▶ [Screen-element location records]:
-*-*-
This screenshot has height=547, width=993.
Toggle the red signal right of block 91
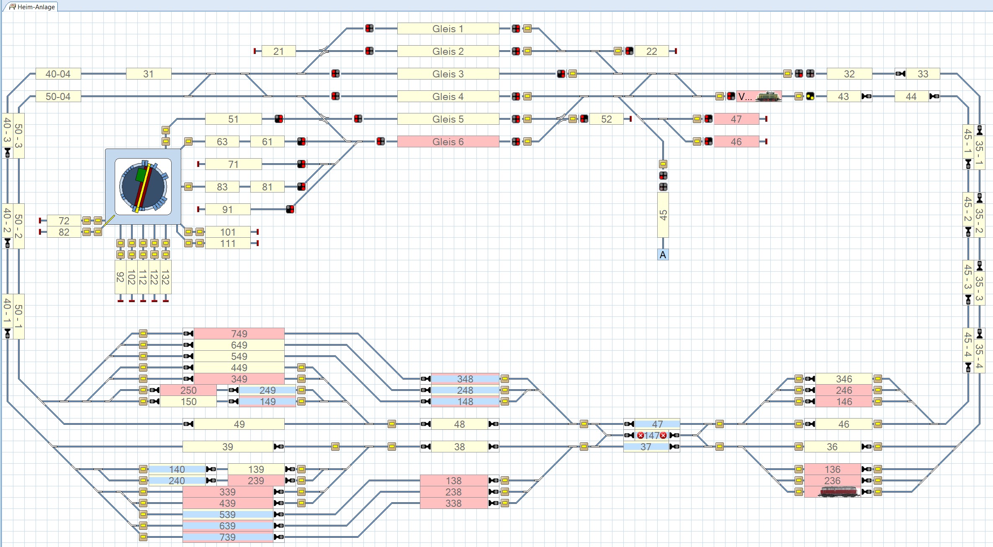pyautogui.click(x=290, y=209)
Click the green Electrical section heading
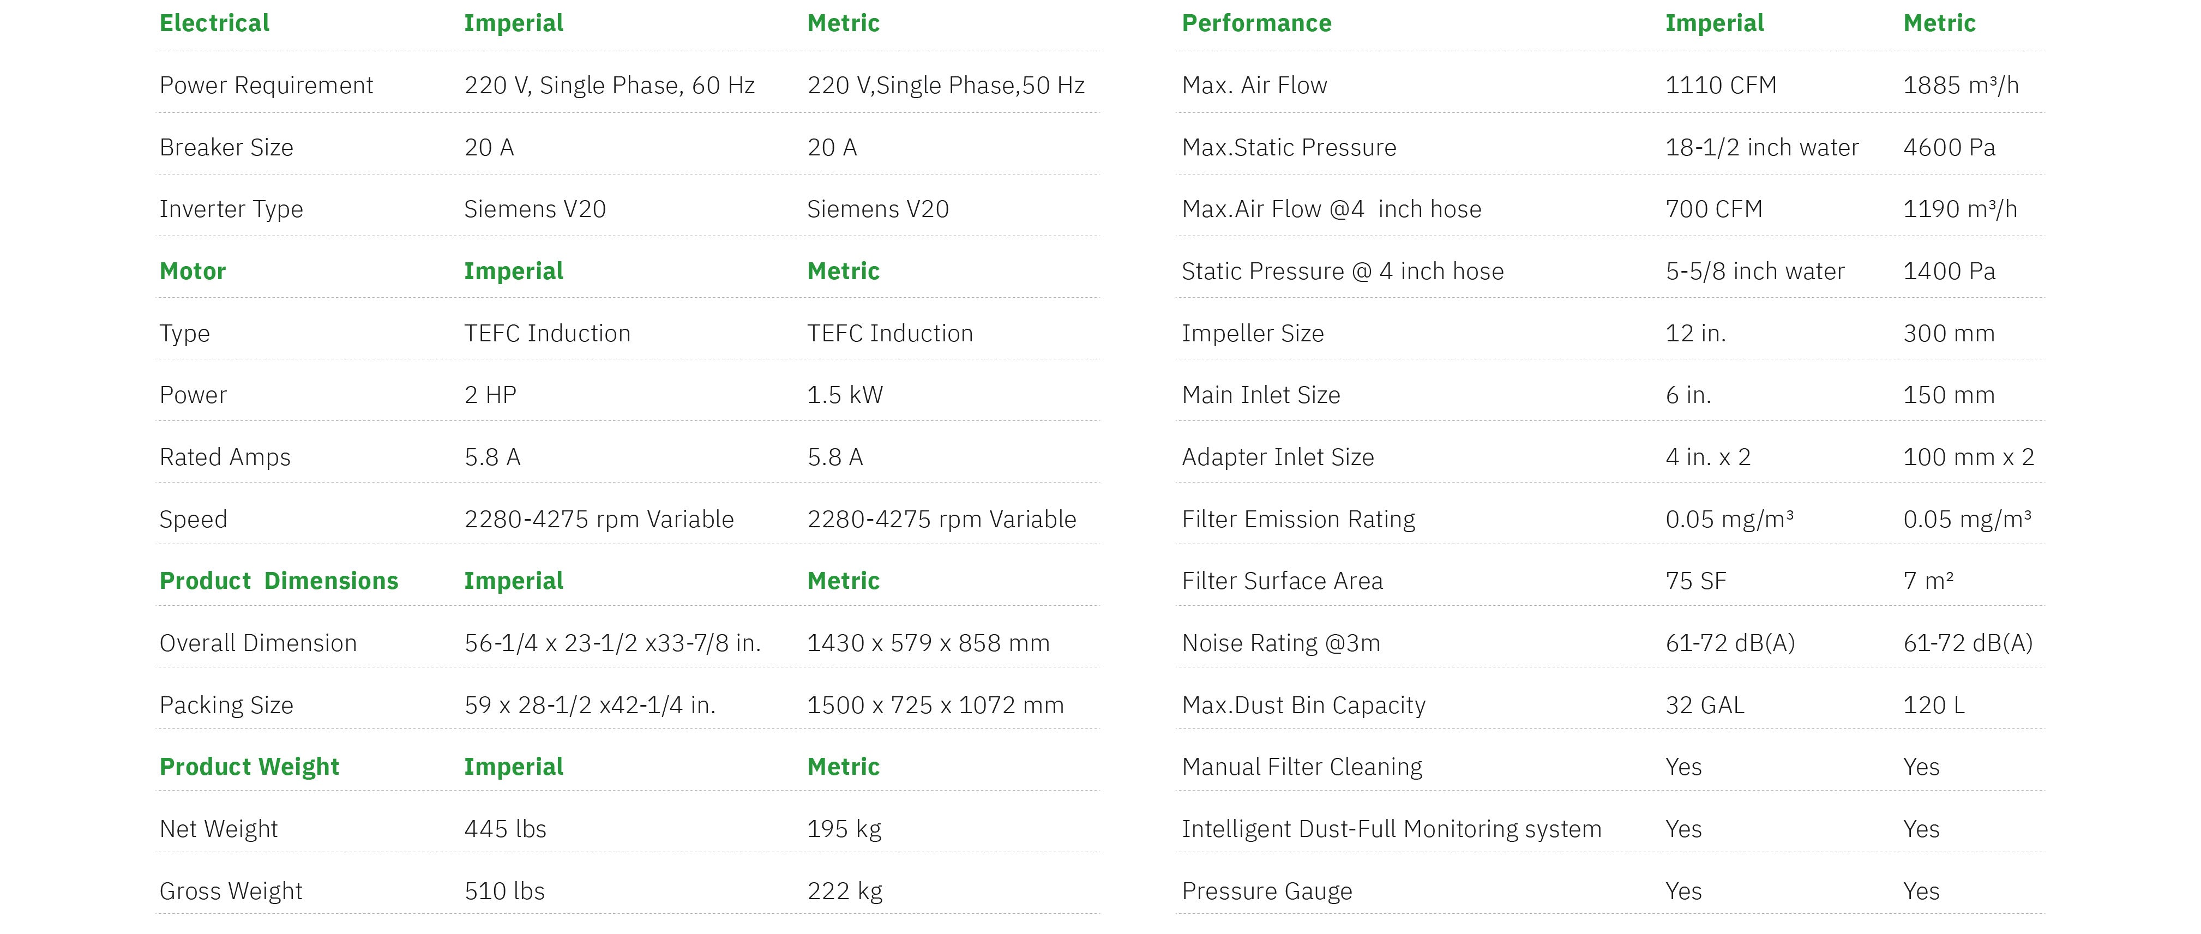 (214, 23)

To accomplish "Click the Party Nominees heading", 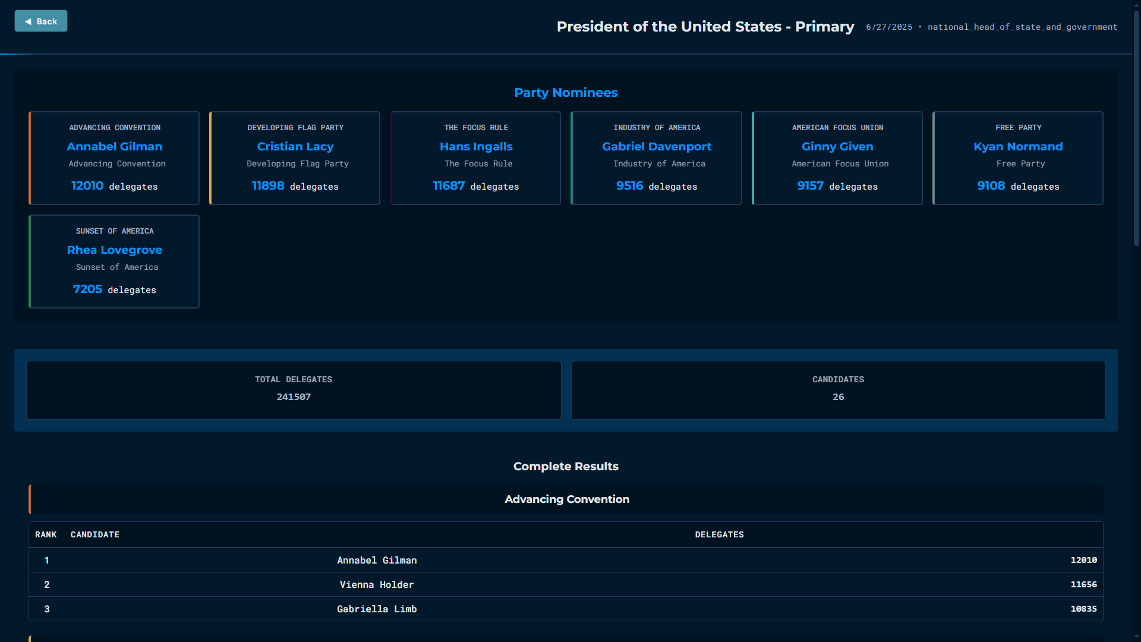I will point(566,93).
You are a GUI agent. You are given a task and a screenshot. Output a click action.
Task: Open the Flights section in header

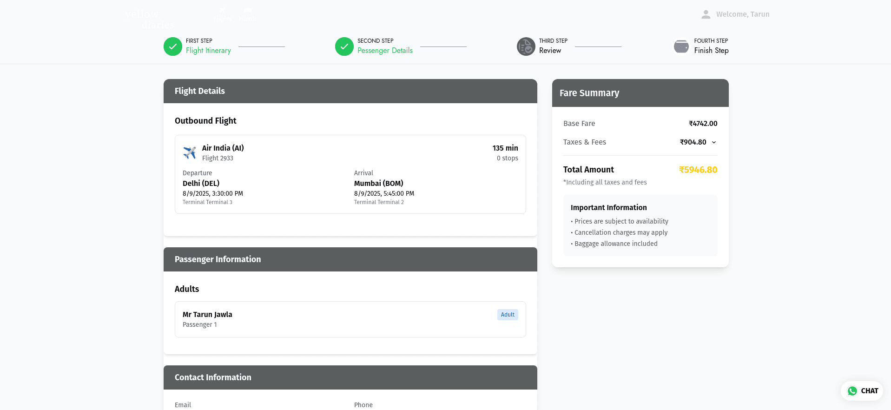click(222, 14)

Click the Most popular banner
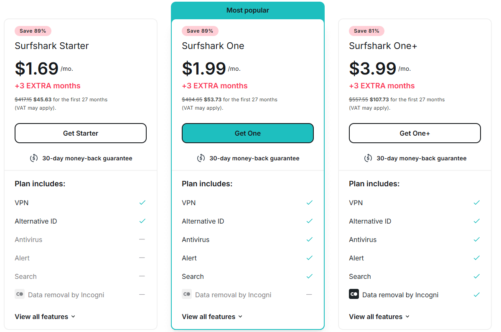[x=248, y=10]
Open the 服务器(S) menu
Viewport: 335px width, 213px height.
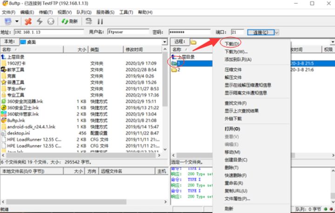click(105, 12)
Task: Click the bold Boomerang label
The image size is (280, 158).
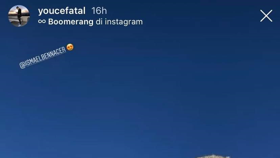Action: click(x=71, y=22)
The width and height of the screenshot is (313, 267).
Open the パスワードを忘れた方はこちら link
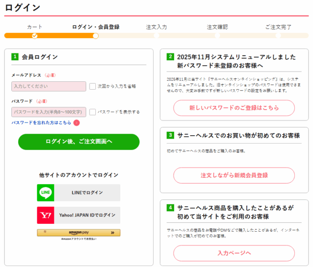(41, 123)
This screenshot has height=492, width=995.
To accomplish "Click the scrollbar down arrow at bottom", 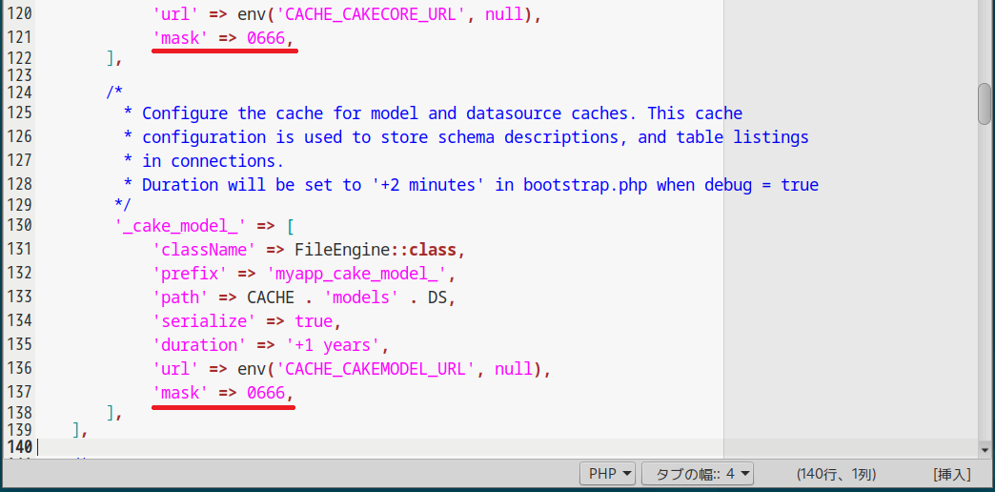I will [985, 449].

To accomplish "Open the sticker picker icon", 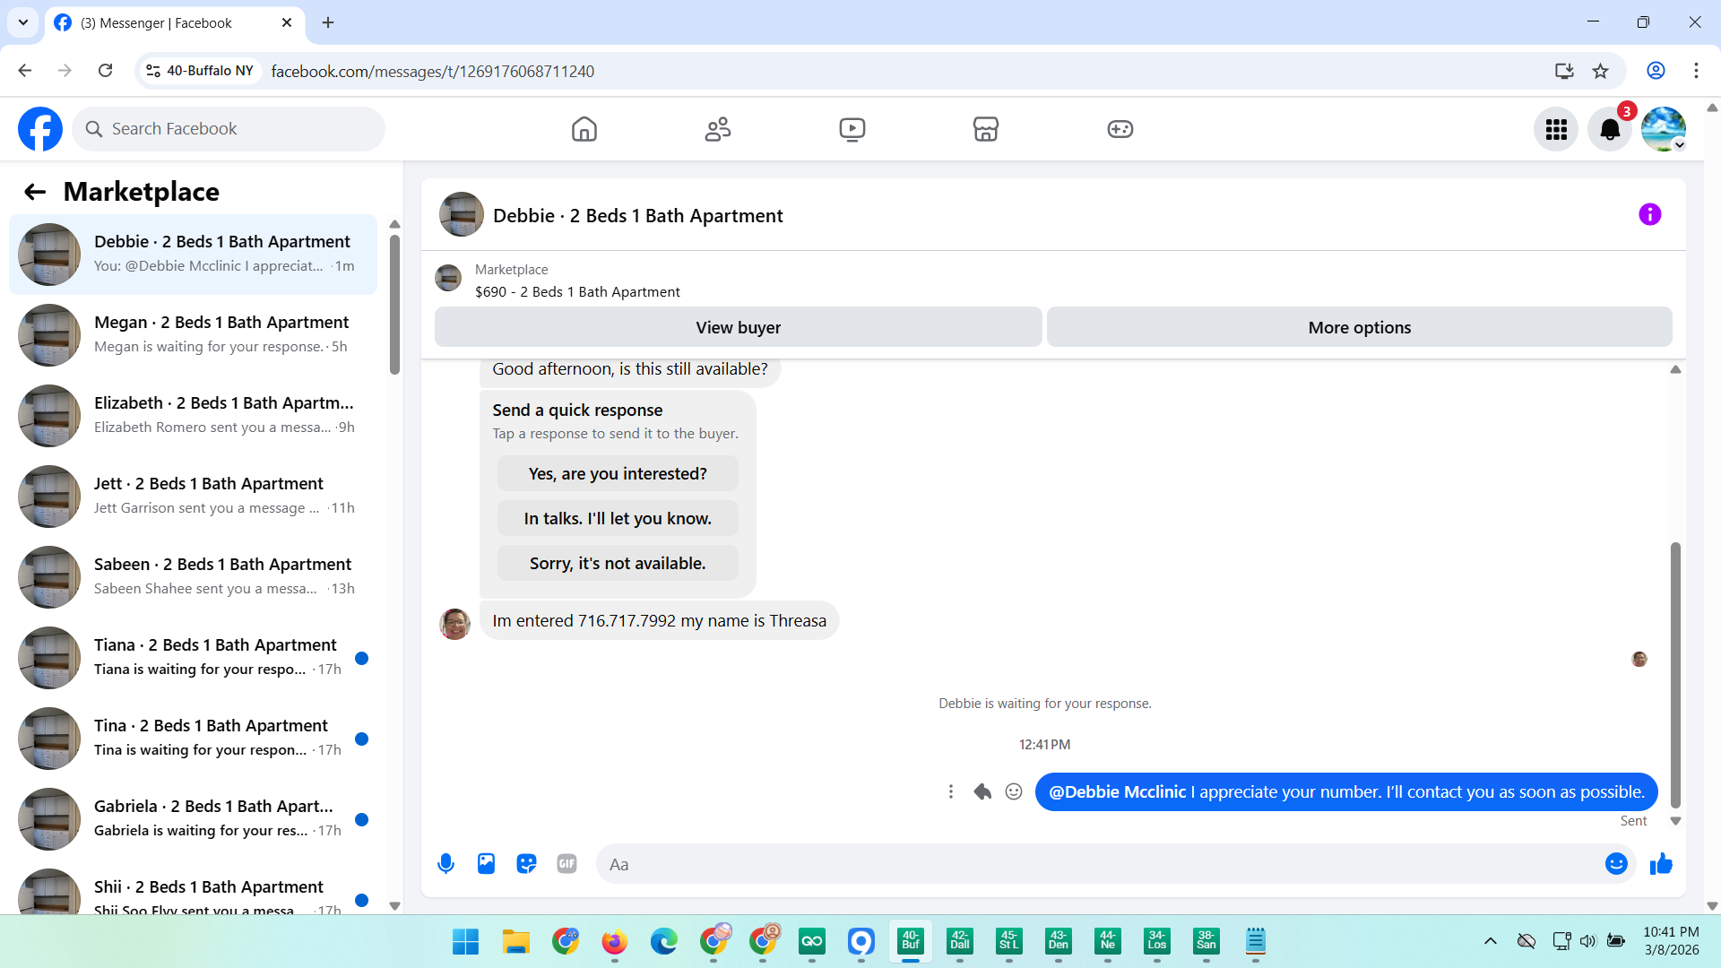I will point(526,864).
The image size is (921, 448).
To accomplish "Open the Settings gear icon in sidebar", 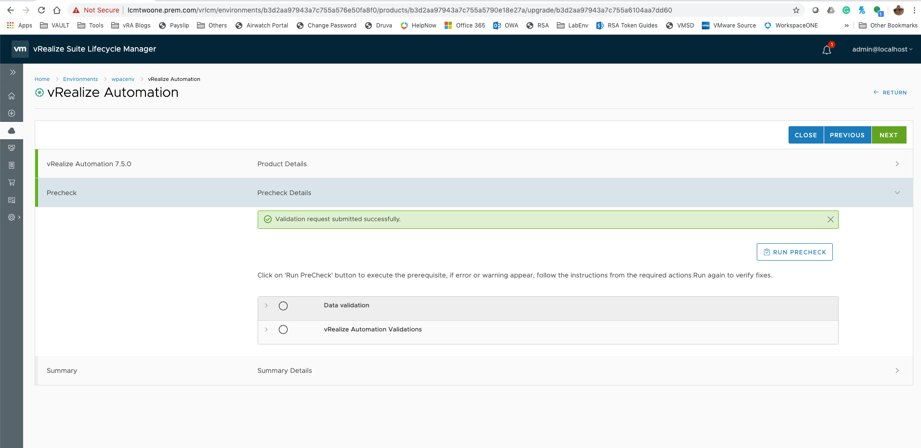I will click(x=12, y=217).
-*-*-
Gather every line of the records that contains the word "height", matching case exactly, and copy each one out in full.

▶ [ANSWER TO THE PROBLEM]:
This screenshot has height=547, width=993.
Viewport: 335px width, 213px height.
The width and height of the screenshot is (313, 267).
This screenshot has height=492, width=995.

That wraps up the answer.